Dando uno sguardo ai dati forniti dalla stessa azienda, la squadra di controllori effettua verifiche ogni settimana sui mezzi: per quanto riguarda le pedane, la percentuale di disservizio nel 2014 è passata dal 10% al 20%, calando al 13 nell’ultimo bimestre. Nel 2015 le cose sono andate anche peggio: i disservizi dal 20% del primo bimestre sono passati al 23 nel quinto bimestre, dopo un parziale calo nel corso dell’anno. Secondo l’Amat, i guasti sono tutti tecnici e per fortuna la maggior parte degli autobus hanno pedane manuali che quindi si guastano meno facilmente.

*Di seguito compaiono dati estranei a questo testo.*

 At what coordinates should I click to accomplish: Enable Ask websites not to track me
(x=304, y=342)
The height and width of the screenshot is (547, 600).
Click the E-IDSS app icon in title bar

Una situazione difficile testimoniata anche da Filippo Santamaria, presidente dell’associazione per i diritti dei disabili “Who is Handy?”. “La mia, come quelle delle altre persone affette da problemi deambulatori, sono testimoniante inconfutabili perché viviamo questi disservizi giorno per giorno – racconta Santamaria – la maggior parte delle volte le pedane elettriche non funzionano e in questo caso gli autisti devono fermare il bus, scendere e azionare quella manuale. Cosa che comporta problemi soprattutto negli orari di massimo traffico. Abbiamo anche testimonianze di gente rimasta ad aspettare per ore in zone periferiche della città in attesa che passasse un autobus provvisto di pedana funzionante. A volte i mezzi nemmeno si fermano per fare salire a bordo persone disabili”.